The recommendation by NLRB hearing officer Kerstin Myers has yet to be released to the public, but the Retail, Wholesale, and Department Store Union (RWDSU)—which led the unionization drive at the Bessemer warehouse—said the official concluded that “Amazon violated labor law” and that a second election should be held. (Update: here is Myers’ recommendation.)
“We support the hearing officer’s recommendation that the NLRB set aside the election results and direct a new election.”STUART APPELBAUM, RWDSU
An NLRB regional director will now review the decision and determine whether to adopt Myers’ recommendation—a process that could take weeks. Amazon has already vowed to appeal to ensure that the results of the first election are upheld.
Stuart Appelbaum, president of the RWDSU, said in a statement that “throughout the NLRB hearing, we heard compelling evidence of how Amazon tried to illegally interfere with and intimidate workers as they sought to exercise their right to form a union.”
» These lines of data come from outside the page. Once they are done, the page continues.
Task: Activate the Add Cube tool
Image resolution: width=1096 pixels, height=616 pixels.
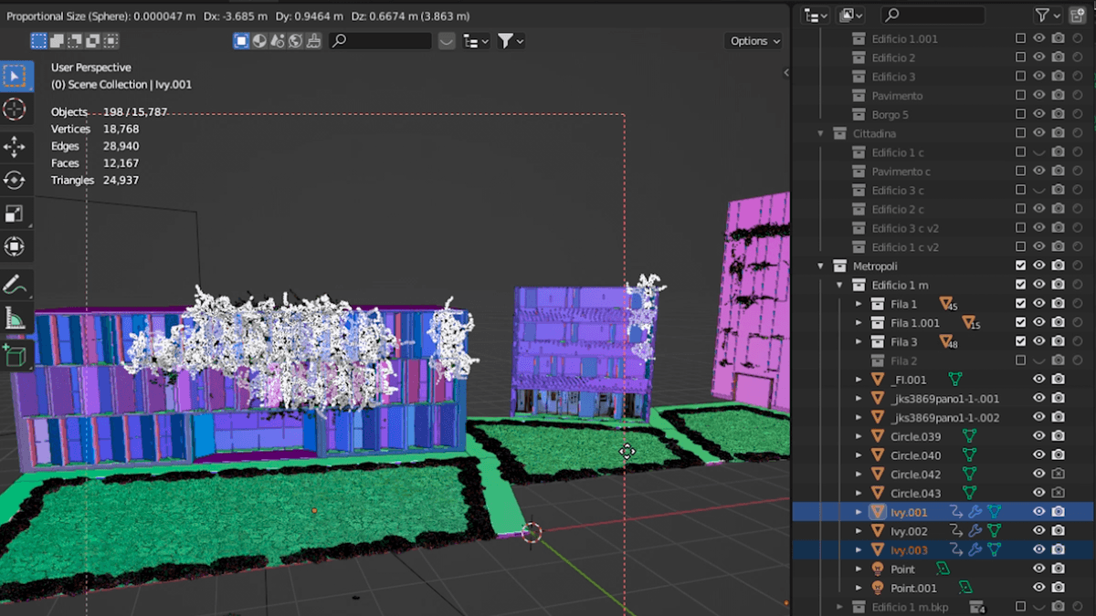Action: (14, 354)
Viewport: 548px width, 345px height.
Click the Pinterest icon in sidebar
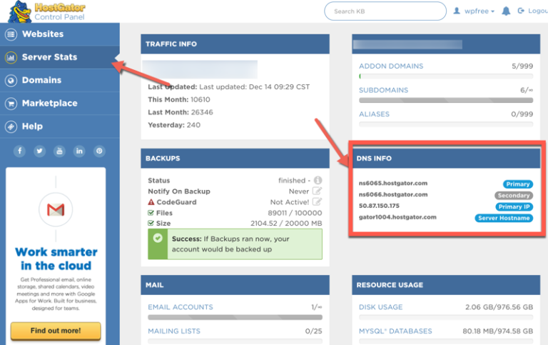pyautogui.click(x=99, y=151)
Following Bessemer workers’ overwhelming April vote against unionizing, RWDSU lodged nearly two dozen complaints with the NLRB alleging that Amazon illegally threatened employees with loss of pay and benefits, installed and surveilled an unlawful ballot collection box, and singled out and removed pro-union workers from so-called “captive audience” meetings during which management argued against unionization.
“We support the hearing officer’s recommendation that the NLRB set aside the election results and direct a new election,” Appelbaum said Monday. “The question of whether or not to have a union is supposed to be the workers’ decision and not the employer’s. Amazon’s behavior throughout the election process was despicable. Amazon cheated, they got caught, and they are being held accountable.”
The long-shot effort to unionize roughly 6,000 Bessemer workers in the face of Amazon’s relentless intimidation campaign drew national attention—including from President Joe Biden—as observers saw the election as a potential bellwether for the U.S. labor movement.
“This is happening in the toughest state, with the toughest company, at the toughest moment,” Janice Fine, a professor of labor studies at Rutgers University, said earlier this year. “If the union can prevail given those three facts, it will send a message that Amazon is organizable everywhere.”